> [ABOUT THIS EXERCISE]
In the reply, include exactly the lines of the entries below from the first to the line with "Task: Click the fullscreen icon on the video", that line included.

> [SUPPLIED RECORDS]
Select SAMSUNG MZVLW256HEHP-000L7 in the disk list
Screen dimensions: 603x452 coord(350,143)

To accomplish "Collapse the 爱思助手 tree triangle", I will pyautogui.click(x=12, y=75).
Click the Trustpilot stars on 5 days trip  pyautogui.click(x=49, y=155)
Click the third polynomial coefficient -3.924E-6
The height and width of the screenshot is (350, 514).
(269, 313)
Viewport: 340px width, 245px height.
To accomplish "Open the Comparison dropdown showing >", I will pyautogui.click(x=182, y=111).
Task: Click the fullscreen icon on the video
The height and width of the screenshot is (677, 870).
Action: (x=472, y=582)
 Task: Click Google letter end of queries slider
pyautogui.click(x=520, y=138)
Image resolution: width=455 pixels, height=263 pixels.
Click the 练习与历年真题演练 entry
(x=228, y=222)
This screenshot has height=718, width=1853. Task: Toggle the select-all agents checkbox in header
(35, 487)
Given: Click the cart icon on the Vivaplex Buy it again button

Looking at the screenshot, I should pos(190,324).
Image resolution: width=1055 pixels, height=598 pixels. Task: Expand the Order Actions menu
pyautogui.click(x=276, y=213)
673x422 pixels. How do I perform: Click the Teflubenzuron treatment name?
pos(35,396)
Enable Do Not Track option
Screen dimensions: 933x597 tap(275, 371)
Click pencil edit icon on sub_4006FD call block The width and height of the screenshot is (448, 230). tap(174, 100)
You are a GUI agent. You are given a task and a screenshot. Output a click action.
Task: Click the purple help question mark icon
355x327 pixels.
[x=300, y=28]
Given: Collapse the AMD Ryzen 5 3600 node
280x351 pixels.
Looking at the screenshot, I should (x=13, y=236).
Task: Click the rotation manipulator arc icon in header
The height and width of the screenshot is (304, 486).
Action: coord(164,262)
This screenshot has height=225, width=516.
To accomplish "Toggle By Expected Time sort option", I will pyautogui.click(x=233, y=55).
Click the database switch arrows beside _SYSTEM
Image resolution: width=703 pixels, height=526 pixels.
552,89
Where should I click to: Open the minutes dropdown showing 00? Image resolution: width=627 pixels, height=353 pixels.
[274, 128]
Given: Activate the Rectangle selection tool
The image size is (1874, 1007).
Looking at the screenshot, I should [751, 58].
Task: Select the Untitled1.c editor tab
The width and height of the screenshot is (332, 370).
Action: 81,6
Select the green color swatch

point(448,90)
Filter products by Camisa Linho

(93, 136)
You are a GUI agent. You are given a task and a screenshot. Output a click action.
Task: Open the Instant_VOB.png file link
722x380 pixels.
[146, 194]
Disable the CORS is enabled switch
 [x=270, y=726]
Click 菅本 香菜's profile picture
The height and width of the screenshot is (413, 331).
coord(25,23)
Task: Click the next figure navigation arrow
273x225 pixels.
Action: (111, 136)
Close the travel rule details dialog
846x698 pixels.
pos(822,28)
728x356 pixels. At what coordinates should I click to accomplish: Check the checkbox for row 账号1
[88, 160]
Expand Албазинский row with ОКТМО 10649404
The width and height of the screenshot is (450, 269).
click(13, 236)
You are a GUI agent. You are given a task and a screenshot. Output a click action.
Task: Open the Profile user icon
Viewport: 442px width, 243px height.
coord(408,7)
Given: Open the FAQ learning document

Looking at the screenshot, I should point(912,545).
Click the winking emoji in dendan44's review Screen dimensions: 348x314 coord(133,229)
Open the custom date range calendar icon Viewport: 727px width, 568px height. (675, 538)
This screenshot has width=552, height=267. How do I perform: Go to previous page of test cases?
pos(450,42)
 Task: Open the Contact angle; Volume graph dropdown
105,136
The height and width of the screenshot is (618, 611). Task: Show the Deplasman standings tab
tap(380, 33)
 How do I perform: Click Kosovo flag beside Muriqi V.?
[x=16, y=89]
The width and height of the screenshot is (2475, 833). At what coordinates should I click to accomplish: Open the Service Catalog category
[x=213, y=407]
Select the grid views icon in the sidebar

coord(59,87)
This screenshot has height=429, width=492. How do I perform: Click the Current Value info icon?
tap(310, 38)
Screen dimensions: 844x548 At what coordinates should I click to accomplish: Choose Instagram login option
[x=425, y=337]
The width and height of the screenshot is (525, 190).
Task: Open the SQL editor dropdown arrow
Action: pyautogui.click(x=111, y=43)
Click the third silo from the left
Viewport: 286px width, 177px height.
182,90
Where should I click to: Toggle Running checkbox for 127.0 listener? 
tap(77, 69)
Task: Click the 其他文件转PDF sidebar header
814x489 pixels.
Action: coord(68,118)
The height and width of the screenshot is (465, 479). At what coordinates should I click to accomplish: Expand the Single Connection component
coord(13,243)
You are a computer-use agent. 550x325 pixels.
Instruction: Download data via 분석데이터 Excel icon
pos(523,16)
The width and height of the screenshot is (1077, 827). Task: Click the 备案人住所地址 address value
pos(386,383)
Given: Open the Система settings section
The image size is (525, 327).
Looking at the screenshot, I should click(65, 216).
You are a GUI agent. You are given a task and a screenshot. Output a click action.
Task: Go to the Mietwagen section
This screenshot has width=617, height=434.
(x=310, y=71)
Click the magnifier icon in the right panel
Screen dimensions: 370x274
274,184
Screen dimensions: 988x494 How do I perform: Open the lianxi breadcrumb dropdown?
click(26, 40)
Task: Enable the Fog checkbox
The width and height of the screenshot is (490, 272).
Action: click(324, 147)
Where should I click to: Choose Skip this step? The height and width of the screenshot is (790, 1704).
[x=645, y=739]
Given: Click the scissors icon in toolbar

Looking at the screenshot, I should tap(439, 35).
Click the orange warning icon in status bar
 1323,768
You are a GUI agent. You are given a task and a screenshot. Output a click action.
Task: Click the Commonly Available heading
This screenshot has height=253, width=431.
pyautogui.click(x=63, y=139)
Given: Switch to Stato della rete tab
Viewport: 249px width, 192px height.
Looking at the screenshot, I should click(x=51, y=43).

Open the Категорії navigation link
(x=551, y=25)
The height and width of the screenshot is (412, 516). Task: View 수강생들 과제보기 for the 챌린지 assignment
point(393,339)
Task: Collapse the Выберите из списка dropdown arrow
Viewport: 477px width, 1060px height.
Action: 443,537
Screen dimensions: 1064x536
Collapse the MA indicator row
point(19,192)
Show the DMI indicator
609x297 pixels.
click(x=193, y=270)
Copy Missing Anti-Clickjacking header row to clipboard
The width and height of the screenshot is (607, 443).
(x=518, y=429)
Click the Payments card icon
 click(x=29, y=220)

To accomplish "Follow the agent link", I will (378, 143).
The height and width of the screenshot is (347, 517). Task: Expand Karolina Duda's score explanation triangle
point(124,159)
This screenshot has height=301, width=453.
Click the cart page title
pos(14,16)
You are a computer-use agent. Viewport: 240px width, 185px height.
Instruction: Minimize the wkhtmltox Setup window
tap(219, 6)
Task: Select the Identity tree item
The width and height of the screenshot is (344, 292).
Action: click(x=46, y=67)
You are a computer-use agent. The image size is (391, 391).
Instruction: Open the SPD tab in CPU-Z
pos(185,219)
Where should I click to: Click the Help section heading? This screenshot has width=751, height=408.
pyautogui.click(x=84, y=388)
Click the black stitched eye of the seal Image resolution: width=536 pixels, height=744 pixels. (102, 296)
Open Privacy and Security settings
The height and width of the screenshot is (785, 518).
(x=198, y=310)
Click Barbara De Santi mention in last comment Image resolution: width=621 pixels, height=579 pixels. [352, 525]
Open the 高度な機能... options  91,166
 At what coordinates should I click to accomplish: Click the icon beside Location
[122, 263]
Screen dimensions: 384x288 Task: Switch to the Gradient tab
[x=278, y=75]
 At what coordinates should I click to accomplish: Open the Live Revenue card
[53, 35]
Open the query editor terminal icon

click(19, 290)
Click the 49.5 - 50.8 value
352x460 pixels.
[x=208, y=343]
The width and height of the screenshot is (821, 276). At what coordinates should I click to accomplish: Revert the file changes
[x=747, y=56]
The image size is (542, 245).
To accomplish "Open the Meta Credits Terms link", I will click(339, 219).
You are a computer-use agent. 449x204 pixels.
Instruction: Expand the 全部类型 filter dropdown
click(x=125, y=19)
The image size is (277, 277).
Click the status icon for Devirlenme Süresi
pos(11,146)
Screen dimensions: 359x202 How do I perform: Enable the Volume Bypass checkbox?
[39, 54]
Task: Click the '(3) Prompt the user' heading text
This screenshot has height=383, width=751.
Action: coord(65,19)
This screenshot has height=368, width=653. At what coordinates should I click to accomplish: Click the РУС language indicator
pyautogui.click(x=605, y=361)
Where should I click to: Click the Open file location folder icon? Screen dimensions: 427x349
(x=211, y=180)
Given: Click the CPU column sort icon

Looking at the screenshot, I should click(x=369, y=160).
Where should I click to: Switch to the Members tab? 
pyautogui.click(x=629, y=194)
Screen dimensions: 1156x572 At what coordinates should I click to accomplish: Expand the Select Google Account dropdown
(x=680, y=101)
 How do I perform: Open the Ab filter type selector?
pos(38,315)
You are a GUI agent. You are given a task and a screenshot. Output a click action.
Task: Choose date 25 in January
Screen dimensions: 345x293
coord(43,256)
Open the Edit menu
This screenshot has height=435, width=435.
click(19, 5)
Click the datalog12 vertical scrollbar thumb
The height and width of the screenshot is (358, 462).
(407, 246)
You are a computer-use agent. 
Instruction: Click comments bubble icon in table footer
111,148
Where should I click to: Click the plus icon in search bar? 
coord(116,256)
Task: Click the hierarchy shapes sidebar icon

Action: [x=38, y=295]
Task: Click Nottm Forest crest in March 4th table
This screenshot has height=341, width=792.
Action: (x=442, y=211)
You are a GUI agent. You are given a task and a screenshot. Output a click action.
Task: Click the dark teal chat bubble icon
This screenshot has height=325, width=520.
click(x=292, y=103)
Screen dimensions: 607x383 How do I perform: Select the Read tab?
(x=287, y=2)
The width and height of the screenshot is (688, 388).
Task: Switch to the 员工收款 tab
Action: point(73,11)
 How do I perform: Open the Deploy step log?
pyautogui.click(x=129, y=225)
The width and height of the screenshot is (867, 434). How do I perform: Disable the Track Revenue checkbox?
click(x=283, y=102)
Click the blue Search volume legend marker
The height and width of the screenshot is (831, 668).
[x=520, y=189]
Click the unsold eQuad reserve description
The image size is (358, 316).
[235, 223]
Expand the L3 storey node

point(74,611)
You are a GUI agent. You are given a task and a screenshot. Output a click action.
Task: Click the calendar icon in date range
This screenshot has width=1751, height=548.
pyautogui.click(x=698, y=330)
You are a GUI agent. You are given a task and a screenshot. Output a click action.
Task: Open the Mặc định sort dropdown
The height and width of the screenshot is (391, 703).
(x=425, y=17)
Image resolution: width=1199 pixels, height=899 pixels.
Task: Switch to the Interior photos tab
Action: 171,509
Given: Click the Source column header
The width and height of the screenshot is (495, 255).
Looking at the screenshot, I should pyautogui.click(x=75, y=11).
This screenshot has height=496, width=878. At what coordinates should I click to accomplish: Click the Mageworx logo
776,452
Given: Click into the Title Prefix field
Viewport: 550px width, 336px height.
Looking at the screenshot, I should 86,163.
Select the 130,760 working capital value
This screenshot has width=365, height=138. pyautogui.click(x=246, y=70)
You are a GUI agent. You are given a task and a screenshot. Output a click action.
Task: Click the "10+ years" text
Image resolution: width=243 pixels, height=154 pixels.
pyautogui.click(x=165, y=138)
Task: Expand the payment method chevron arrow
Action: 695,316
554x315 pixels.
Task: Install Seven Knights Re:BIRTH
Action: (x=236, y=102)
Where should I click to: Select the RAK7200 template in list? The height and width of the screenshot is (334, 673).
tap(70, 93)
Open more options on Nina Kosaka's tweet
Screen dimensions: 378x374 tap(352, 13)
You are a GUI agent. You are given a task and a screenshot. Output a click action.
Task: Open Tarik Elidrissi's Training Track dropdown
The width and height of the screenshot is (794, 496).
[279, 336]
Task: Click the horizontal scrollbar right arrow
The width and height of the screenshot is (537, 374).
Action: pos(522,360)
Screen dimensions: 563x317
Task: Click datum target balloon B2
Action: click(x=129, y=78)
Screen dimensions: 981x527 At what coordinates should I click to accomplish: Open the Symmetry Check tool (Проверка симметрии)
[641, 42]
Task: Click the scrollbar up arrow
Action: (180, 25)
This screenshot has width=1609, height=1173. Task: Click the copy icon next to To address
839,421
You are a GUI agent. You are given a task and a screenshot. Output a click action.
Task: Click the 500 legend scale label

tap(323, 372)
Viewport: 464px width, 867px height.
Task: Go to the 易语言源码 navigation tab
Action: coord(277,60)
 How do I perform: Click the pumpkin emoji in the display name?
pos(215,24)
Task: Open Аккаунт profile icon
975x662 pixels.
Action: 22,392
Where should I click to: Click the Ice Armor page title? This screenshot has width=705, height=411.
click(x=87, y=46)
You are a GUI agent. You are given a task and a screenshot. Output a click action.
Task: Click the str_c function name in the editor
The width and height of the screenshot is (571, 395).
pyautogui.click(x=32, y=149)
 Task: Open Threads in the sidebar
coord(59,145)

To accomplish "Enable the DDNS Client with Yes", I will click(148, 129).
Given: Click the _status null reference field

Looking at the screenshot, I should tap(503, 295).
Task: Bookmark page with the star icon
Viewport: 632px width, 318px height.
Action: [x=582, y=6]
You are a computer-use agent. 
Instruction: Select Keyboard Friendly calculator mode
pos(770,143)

> [EXPECTED ANSWER]
Select SAMSUNG MZVLW256HEHP-000L7 in the disk list
Screen dimensions: 603x452 coord(350,143)

To accomplish "Collapse the 爱思助手 tree triangle", I will pyautogui.click(x=12, y=75).
Click the Trustpilot stars on 5 days trip  pyautogui.click(x=49, y=155)
Click the third polynomial coefficient -3.924E-6
The height and width of the screenshot is (350, 514).
(269, 313)
Viewport: 340px width, 245px height.
To accomplish "Open the Comparison dropdown showing >", I will pyautogui.click(x=182, y=111).
Task: Click the fullscreen icon on the video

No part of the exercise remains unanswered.